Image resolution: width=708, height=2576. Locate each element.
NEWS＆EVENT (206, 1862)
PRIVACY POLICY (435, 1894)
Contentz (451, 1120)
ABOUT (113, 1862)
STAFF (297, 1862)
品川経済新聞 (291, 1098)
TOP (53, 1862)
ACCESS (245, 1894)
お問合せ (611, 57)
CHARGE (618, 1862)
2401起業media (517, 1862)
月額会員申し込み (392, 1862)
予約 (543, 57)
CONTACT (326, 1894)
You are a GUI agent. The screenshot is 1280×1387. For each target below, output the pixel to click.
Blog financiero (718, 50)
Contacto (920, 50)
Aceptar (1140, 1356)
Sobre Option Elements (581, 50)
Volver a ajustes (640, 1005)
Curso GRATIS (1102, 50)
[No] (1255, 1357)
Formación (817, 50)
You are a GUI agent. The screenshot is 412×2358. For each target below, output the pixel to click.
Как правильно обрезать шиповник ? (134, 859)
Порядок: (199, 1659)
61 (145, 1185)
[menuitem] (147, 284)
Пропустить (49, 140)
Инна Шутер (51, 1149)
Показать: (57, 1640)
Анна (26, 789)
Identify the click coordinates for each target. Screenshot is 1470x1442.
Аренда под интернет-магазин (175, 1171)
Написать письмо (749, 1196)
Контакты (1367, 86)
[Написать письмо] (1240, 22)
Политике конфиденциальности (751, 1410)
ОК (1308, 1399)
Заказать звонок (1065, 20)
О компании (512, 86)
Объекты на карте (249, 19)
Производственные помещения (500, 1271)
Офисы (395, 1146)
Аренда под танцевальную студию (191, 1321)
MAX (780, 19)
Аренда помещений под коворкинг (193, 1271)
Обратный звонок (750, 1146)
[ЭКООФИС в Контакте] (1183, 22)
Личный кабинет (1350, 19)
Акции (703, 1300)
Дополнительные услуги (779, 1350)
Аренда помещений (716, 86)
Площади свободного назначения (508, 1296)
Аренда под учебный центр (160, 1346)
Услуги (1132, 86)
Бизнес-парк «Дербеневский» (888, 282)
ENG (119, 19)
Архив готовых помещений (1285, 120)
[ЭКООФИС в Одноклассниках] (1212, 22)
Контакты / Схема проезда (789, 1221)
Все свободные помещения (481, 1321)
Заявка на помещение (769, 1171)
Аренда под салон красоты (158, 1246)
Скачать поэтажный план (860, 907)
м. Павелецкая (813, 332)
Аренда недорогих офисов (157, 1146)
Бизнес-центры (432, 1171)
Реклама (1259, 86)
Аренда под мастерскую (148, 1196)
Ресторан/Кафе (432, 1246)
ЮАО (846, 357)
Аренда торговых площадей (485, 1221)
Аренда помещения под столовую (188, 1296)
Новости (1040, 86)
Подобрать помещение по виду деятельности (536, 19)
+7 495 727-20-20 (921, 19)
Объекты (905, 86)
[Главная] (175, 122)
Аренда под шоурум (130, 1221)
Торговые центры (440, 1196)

------

** Problem requirements **
Repeat every line of the records above exactly.

** Solution to the exercise **
Image resolution: width=708, height=2576. Locate each element.
NEWS＆EVENT (206, 1862)
PRIVACY POLICY (435, 1894)
Contentz (451, 1120)
ABOUT (113, 1862)
STAFF (297, 1862)
品川経済新聞 (291, 1098)
TOP (53, 1862)
ACCESS (245, 1894)
お問合せ (611, 57)
CHARGE (618, 1862)
2401起業media (517, 1862)
月額会員申し込み (392, 1862)
予約 (543, 57)
CONTACT (326, 1894)
You are a GUI agent. The screenshot is 1280×1387. For each target below, output the pixel to click.
Blog financiero (718, 50)
Contacto (920, 50)
Aceptar (1140, 1356)
Sobre Option Elements (581, 50)
Volver a ajustes (640, 1005)
Curso GRATIS (1102, 50)
[No] (1255, 1357)
Formación (817, 50)
You are a GUI agent. The screenshot is 412×2358. For each target below, output the pixel to click.
Как правильно обрезать шиповник ? (134, 859)
Порядок: (199, 1659)
61 (145, 1185)
[menuitem] (147, 284)
Пропустить (49, 140)
Инна Шутер (51, 1149)
Показать: (57, 1640)
Анна (26, 789)
Identify the click coordinates for each target. Screenshot is 1470x1442.
Аренда под интернет-магазин (175, 1171)
Написать письмо (749, 1196)
Контакты (1367, 86)
[Написать письмо] (1240, 22)
Политике конфиденциальности (751, 1410)
ОК (1308, 1399)
Заказать звонок (1065, 20)
О компании (512, 86)
Объекты на карте (249, 19)
Производственные помещения (500, 1271)
Офисы (395, 1146)
Аренда под танцевальную студию (191, 1321)
MAX (780, 19)
Аренда помещений под коворкинг (193, 1271)
Обратный звонок (750, 1146)
[ЭКООФИС в Контакте] (1183, 22)
Личный кабинет (1350, 19)
Акции (703, 1300)
Дополнительные услуги (779, 1350)
Аренда помещений (716, 86)
Площади свободного назначения (508, 1296)
Аренда под учебный центр (160, 1346)
Услуги (1132, 86)
Бизнес-парк «Дербеневский» (888, 282)
ENG (119, 19)
Архив готовых помещений (1285, 120)
[ЭКООФИС в Одноклассниках] (1212, 22)
Контакты / Схема проезда (789, 1221)
Все свободные помещения (481, 1321)
Заявка на помещение (769, 1171)
Аренда под салон красоты (158, 1246)
Скачать поэтажный план (860, 907)
м. Павелецкая (813, 332)
Аренда недорогих офисов (157, 1146)
Бизнес-центры (432, 1171)
Реклама (1259, 86)
Аренда под мастерскую (148, 1196)
Ресторан/Кафе (432, 1246)
ЮАО (846, 357)
Аренда торговых площадей (485, 1221)
Аренда помещения под столовую (188, 1296)
Новости (1040, 86)
Подобрать помещение по виду деятельности (536, 19)
+7 495 727-20-20 (921, 19)
Объекты (905, 86)
[Главная] (175, 122)
Аренда под шоурум (130, 1221)
Торговые центры (440, 1196)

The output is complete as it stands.